# THE DATA
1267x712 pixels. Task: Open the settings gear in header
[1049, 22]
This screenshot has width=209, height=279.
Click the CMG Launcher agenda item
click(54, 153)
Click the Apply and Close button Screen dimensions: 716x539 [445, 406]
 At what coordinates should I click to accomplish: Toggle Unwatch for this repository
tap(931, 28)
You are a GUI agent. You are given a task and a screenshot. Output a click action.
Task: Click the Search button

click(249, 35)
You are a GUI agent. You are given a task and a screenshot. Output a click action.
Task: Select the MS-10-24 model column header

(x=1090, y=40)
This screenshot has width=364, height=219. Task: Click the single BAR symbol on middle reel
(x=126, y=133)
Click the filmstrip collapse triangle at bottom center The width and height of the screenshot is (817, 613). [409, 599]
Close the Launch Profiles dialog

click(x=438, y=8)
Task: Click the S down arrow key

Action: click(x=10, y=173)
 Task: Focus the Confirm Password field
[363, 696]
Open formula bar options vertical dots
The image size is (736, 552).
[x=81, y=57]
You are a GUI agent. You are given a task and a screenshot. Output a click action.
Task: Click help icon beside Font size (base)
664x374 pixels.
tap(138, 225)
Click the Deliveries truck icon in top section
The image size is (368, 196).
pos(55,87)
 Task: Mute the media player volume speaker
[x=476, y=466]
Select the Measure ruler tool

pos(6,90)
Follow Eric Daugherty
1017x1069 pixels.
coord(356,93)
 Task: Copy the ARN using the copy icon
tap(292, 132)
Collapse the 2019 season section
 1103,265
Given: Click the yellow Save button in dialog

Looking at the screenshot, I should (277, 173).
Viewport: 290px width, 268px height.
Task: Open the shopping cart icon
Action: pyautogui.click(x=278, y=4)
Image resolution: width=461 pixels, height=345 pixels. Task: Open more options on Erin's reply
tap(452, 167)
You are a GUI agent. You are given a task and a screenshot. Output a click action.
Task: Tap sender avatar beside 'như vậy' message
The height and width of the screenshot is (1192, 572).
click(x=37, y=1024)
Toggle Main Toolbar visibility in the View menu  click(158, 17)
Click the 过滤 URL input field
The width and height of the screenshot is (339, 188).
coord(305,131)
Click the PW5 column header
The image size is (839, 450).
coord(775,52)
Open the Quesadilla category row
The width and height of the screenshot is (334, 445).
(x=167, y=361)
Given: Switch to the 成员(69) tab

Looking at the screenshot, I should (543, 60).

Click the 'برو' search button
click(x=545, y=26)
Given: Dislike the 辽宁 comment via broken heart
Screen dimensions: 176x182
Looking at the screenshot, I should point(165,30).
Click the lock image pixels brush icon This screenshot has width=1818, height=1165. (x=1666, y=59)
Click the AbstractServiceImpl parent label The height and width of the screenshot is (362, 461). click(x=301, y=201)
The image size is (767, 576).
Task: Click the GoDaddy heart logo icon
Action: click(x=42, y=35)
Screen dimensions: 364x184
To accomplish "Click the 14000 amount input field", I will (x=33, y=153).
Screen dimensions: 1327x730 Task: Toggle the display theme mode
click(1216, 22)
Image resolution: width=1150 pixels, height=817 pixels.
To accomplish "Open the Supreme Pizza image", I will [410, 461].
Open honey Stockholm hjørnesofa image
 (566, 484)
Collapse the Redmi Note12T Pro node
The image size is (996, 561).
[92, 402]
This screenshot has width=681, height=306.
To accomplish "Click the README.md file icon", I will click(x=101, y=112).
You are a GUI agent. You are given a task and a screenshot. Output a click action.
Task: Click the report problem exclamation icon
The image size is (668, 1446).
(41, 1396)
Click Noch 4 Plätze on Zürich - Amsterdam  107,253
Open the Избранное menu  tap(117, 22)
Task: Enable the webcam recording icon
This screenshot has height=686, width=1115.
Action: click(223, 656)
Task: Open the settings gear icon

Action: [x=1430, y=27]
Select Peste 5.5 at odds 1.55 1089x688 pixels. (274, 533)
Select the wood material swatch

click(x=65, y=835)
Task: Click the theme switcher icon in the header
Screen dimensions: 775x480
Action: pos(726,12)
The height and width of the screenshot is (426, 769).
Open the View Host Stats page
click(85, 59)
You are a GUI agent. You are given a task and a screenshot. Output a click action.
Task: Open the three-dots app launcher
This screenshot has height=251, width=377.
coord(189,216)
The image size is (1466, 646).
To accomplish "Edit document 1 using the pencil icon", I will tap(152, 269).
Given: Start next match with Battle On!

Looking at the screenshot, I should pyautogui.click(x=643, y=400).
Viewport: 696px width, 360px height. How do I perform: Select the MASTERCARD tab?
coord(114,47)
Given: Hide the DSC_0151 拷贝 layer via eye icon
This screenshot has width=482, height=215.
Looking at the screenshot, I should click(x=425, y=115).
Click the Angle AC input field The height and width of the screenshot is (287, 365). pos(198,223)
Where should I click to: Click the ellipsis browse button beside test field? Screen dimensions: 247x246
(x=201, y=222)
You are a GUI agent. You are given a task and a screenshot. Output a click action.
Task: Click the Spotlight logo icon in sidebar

# EXERCISE DESCRIPTION
Rewrite all of the material above, replacing every instance of "GUI agent" with "screen assistant" and leaving everything else unchanged.

# OUTPUT FOR THIS TASK
1267x712 pixels. Task: Open the settings gear in header
[1049, 22]
This screenshot has width=209, height=279.
Click the CMG Launcher agenda item
click(54, 153)
Click the Apply and Close button Screen dimensions: 716x539 [445, 406]
 At what coordinates should I click to accomplish: Toggle Unwatch for this repository
tap(931, 28)
You are a screen assistant. You are given a task and a screenshot. Output a click action.
Task: Click the Search button

click(249, 35)
You are a screen assistant. You are given a task and a screenshot. Output a click action.
Task: Select the MS-10-24 model column header

(x=1090, y=40)
This screenshot has width=364, height=219. Task: Click the single BAR symbol on middle reel
(x=126, y=133)
Click the filmstrip collapse triangle at bottom center The width and height of the screenshot is (817, 613). [409, 599]
Close the Launch Profiles dialog

click(x=438, y=8)
Task: Click the S down arrow key

Action: click(x=10, y=173)
 Task: Focus the Confirm Password field
[363, 696]
Open formula bar options vertical dots
The image size is (736, 552).
[x=81, y=57]
You are a screen assistant. You are given a task and a screenshot. Output a click action.
Task: Click help icon beside Font size (base)
664x374 pixels.
tap(138, 225)
Click the Deliveries truck icon in top section
The image size is (368, 196).
pos(55,87)
 Task: Mute the media player volume speaker
[x=476, y=466]
Select the Measure ruler tool

pos(6,90)
Follow Eric Daugherty
1017x1069 pixels.
coord(356,93)
 Task: Copy the ARN using the copy icon
tap(292, 132)
Collapse the 2019 season section
 1103,265
Given: Click the yellow Save button in dialog

Looking at the screenshot, I should (277, 173).
Viewport: 290px width, 268px height.
Task: Open the shopping cart icon
Action: pyautogui.click(x=278, y=4)
Image resolution: width=461 pixels, height=345 pixels. Task: Open more options on Erin's reply
tap(452, 167)
You are a screen assistant. You are given a task and a screenshot. Output a click action.
Task: Tap sender avatar beside 'như vậy' message
The height and width of the screenshot is (1192, 572).
click(x=37, y=1024)
Toggle Main Toolbar visibility in the View menu  click(158, 17)
Click the 过滤 URL input field
The width and height of the screenshot is (339, 188).
coord(305,131)
Click the PW5 column header
The image size is (839, 450).
coord(775,52)
Open the Quesadilla category row
The width and height of the screenshot is (334, 445).
(x=167, y=361)
Given: Switch to the 成员(69) tab

Looking at the screenshot, I should (543, 60).

Click the 'برو' search button
click(x=545, y=26)
Given: Dislike the 辽宁 comment via broken heart
Screen dimensions: 176x182
Looking at the screenshot, I should point(165,30).
Click the lock image pixels brush icon This screenshot has width=1818, height=1165. (x=1666, y=59)
Click the AbstractServiceImpl parent label The height and width of the screenshot is (362, 461). click(x=301, y=201)
The image size is (767, 576).
Task: Click the GoDaddy heart logo icon
Action: click(x=42, y=35)
Screen dimensions: 364x184
To accomplish "Click the 14000 amount input field", I will (x=33, y=153).
Screen dimensions: 1327x730 Task: Toggle the display theme mode
click(1216, 22)
Image resolution: width=1150 pixels, height=817 pixels.
To accomplish "Open the Supreme Pizza image", I will [410, 461].
Open honey Stockholm hjørnesofa image
 (566, 484)
Collapse the Redmi Note12T Pro node
The image size is (996, 561).
[92, 402]
This screenshot has width=681, height=306.
To accomplish "Click the README.md file icon", I will click(x=101, y=112).
You are a screen assistant. You are given a task and a screenshot. Output a click action.
Task: Click the report problem exclamation icon
The image size is (668, 1446).
(41, 1396)
Click Noch 4 Plätze on Zürich - Amsterdam  107,253
Open the Избранное menu  tap(117, 22)
Task: Enable the webcam recording icon
This screenshot has height=686, width=1115.
Action: click(223, 656)
Task: Open the settings gear icon

Action: [x=1430, y=27]
Select Peste 5.5 at odds 1.55 1089x688 pixels. (274, 533)
Select the wood material swatch

click(x=65, y=835)
Task: Click the theme switcher icon in the header
Screen dimensions: 775x480
Action: pos(726,12)
The height and width of the screenshot is (426, 769).
Open the View Host Stats page
click(85, 59)
You are a screen assistant. You are given a task and a screenshot. Output a click action.
Task: Open the three-dots app launcher
This screenshot has height=251, width=377.
coord(189,216)
The image size is (1466, 646).
To accomplish "Edit document 1 using the pencil icon", I will tap(152, 269).
Given: Start next match with Battle On!

Looking at the screenshot, I should pyautogui.click(x=643, y=400).
Viewport: 696px width, 360px height. How do I perform: Select the MASTERCARD tab?
coord(114,47)
Given: Hide the DSC_0151 拷贝 layer via eye icon
This screenshot has width=482, height=215.
Looking at the screenshot, I should click(x=425, y=115).
Click the Angle AC input field The height and width of the screenshot is (287, 365). pos(198,223)
Where should I click to: Click the ellipsis browse button beside test field? Screen dimensions: 247x246
(x=201, y=222)
You are a screen assistant. You are given a task and a screenshot. Output a click action.
Task: Click the Spotlight logo icon in sidebar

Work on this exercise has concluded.